ACEH — Nurnaningsih, calon Hakim Agung Kamar Perdata, menyampaikan usulan pembentukan peradilan khusus agraria dalam uji kelayakan dan kepatutan di hadapan Komisi III DPR. Ia menilai pengadilan umum selama ini belum optimal menangani perkara agraria yang kompleks dan membutuhkan keahlian khusus.
"Peradilan khusus agraria diperlukan karena sengketa tanah memiliki karakteristik yang berbeda dengan perkara perdata lainnya," ujar Nurnaningsih dalam paparannya di Komisi III DPR.

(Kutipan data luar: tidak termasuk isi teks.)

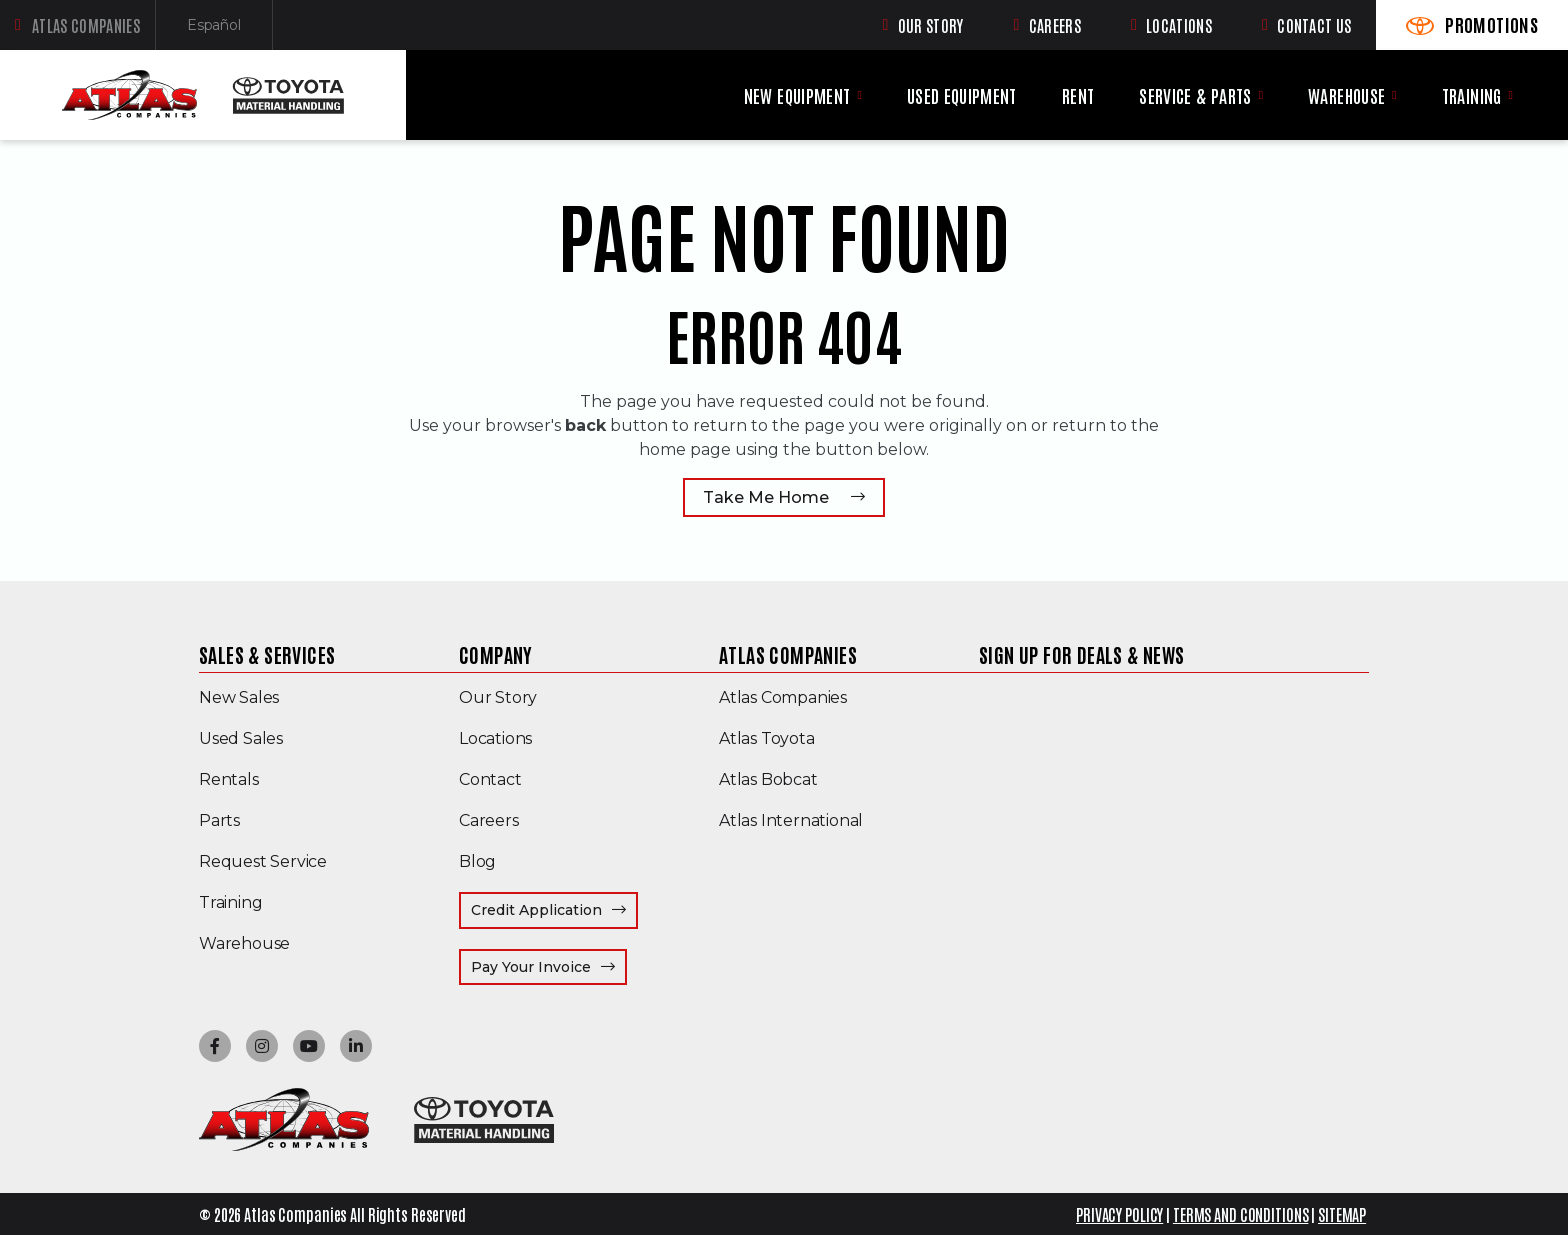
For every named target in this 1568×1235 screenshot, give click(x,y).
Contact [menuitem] (490, 779)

Alasan Perlunya Peradilan Khusus Agraria
Nurnaningsih menjelaskan bahwa sengketa agraria kerap melibatkan aspek sosial, ekonomi, dan sejarah kepemilikan yang rumit. Hakim yang menangani perkara ini membutuhkan pemahaman mendalam tentang hukum agraria, termasuk UU Pokok Agraria dan regulasi terkait lainnya.
Ia mencontohkan banyaknya kasus tumpang tindih sertifikat tanah, sengketa waris atas lahan, hingga konflik antara masyarakat adat dengan perusahaan. Perkara-perkara semacam ini, menurut dia, tidak bisa diselesaikan dengan pendekatan hukum biasa.

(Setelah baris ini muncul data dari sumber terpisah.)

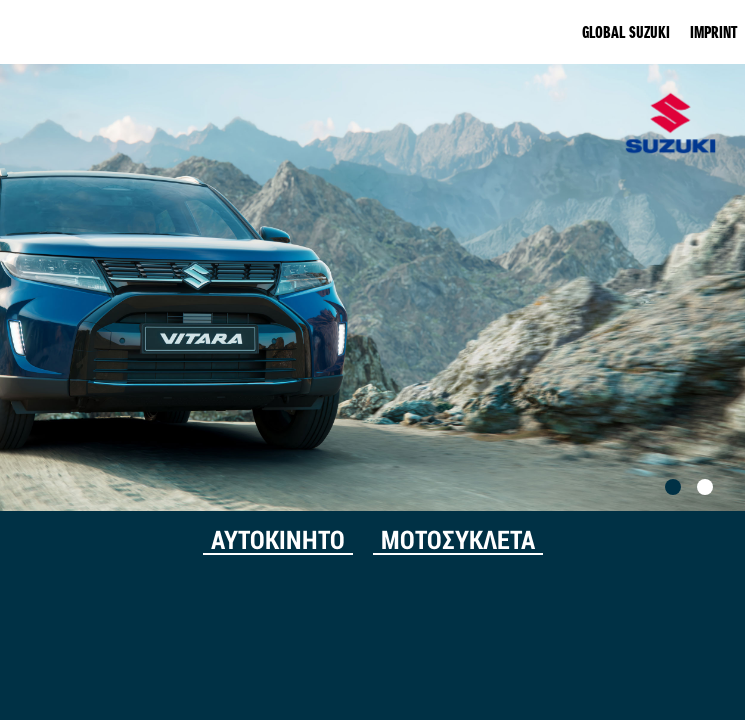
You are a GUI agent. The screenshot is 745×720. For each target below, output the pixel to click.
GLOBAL (626, 32)
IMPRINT (713, 32)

Respons Komisi III DPR terhadap Usulan Tersebut
Sejumlah anggota Komisi III DPR menyambut baik usulan itu. Mereka menilai gagasan ini relevan dengan kebutuhan penyelesaian sengketa tanah yang semakin meningkat. Beberapa anggota dewan juga menyoroti perlunya penguatan kompetensi hakim di bidang agraria sebagai langkah awal sebelum pembentukan pengadilan khusus.
Namun, pembentukan peradilan khusus membutuhkan perubahan regulasi dan kesiapan infrastruktur. Proses ini juga memerlukan koordinasi antara Mahkamah Agung, Kementerian ATR/BPN, dan lembaga terkait lainnya.
Langkah Selanjutnya dalam Proses Seleksi
Uji kelayakan dan kepatutan ini merupakan bagian dari proses seleksi calon Hakim Agung yang dilakukan DPR. Setelah tahap ini, Komisi III akan melakukan pemungutan suara untuk menentukan kelayakan Nurnaningsih sebelum akhirnya disahkan dalam rapat paripurna.
Jika terpilih, Nurnaningsih akan bergabung dengan Mahkamah Agung dan menangani perkara perdata, termasuk sengketa agraria yang masuk ke kasasi. Usulannya tentang peradilan khusus agraria akan menjadi bahan pembahasan lebih lanjut di lembaga peradilan.
Praktisi hukum menilai usulan ini perlu dikaji lebih dalam, terutama dari sisi anggaran dan kebutuhan sumber daya manusia. Pembentukan pengadilan khusus di daerah-daerah rawan konflik agraria juga perlu diprioritaskan agar manfaatnya dirasakan langsung oleh masyarakat.